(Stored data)
*-*-*

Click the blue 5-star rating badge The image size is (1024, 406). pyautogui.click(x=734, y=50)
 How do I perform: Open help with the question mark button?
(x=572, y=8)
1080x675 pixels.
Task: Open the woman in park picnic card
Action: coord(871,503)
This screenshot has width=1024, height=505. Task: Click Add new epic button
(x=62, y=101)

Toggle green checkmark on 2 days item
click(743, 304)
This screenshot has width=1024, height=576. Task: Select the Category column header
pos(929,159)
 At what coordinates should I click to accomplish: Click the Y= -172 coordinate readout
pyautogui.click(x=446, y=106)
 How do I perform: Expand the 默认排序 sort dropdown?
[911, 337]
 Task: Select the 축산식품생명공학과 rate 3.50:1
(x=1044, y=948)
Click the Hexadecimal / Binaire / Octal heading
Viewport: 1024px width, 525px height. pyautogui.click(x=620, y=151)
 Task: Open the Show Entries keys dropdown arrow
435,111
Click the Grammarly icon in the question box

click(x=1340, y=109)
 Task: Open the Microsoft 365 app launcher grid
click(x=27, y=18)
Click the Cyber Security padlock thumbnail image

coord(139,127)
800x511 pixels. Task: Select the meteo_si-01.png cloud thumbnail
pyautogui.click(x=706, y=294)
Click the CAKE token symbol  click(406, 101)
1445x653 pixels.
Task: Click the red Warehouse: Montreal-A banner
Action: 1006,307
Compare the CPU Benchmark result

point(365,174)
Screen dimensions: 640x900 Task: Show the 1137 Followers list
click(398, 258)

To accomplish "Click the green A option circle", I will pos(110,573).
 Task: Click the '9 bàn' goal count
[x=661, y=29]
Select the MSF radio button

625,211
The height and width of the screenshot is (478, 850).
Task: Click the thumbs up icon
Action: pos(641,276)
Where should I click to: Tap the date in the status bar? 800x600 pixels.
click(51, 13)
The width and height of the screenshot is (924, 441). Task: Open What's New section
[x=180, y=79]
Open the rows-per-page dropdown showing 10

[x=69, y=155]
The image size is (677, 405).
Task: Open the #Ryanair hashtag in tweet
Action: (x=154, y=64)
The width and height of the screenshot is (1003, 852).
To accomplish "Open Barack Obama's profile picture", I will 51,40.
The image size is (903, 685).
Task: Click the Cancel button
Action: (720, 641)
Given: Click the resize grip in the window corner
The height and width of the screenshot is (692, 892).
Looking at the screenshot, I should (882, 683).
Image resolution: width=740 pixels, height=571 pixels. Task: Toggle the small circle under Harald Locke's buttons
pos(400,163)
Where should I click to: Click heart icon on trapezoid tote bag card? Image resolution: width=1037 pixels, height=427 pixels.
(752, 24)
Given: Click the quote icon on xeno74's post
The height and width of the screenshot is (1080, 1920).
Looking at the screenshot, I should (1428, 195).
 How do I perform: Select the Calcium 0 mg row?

*-*-*

### Task statement
Print the entries once more, character for character.

### Task output
Click the blue 5-star rating badge The image size is (1024, 406). pyautogui.click(x=734, y=50)
 How do I perform: Open help with the question mark button?
(x=572, y=8)
1080x675 pixels.
Task: Open the woman in park picnic card
Action: coord(871,503)
This screenshot has width=1024, height=505. Task: Click Add new epic button
(x=62, y=101)

Toggle green checkmark on 2 days item
click(743, 304)
This screenshot has width=1024, height=576. Task: Select the Category column header
pos(929,159)
 At what coordinates should I click to accomplish: Click the Y= -172 coordinate readout
pyautogui.click(x=446, y=106)
 How do I perform: Expand the 默认排序 sort dropdown?
[911, 337]
 Task: Select the 축산식품생명공학과 rate 3.50:1
(x=1044, y=948)
Click the Hexadecimal / Binaire / Octal heading
Viewport: 1024px width, 525px height. pyautogui.click(x=620, y=151)
 Task: Open the Show Entries keys dropdown arrow
435,111
Click the Grammarly icon in the question box

click(x=1340, y=109)
 Task: Open the Microsoft 365 app launcher grid
click(x=27, y=18)
Click the Cyber Security padlock thumbnail image

coord(139,127)
800x511 pixels. Task: Select the meteo_si-01.png cloud thumbnail
pyautogui.click(x=706, y=294)
Click the CAKE token symbol  click(406, 101)
1445x653 pixels.
Task: Click the red Warehouse: Montreal-A banner
Action: 1006,307
Compare the CPU Benchmark result

point(365,174)
Screen dimensions: 640x900 Task: Show the 1137 Followers list
click(398, 258)

To accomplish "Click the green A option circle", I will pos(110,573).
 Task: Click the '9 bàn' goal count
[x=661, y=29]
Select the MSF radio button

625,211
The height and width of the screenshot is (478, 850).
Task: Click the thumbs up icon
Action: pos(641,276)
Where should I click to: Tap the date in the status bar? 800x600 pixels.
click(51, 13)
The width and height of the screenshot is (924, 441). Task: Open What's New section
[x=180, y=79]
Open the rows-per-page dropdown showing 10

[x=69, y=155]
The image size is (677, 405).
Task: Open the #Ryanair hashtag in tweet
Action: (x=154, y=64)
The width and height of the screenshot is (1003, 852).
To accomplish "Open Barack Obama's profile picture", I will 51,40.
The image size is (903, 685).
Task: Click the Cancel button
Action: (720, 641)
Given: Click the resize grip in the window corner
The height and width of the screenshot is (692, 892).
Looking at the screenshot, I should (882, 683).
Image resolution: width=740 pixels, height=571 pixels. Task: Toggle the small circle under Harald Locke's buttons
pos(400,163)
Where should I click to: Click heart icon on trapezoid tote bag card? Image resolution: width=1037 pixels, height=427 pixels.
(752, 24)
Given: Click the quote icon on xeno74's post
The height and width of the screenshot is (1080, 1920).
Looking at the screenshot, I should (1428, 195).
 How do I perform: Select the Calcium 0 mg row?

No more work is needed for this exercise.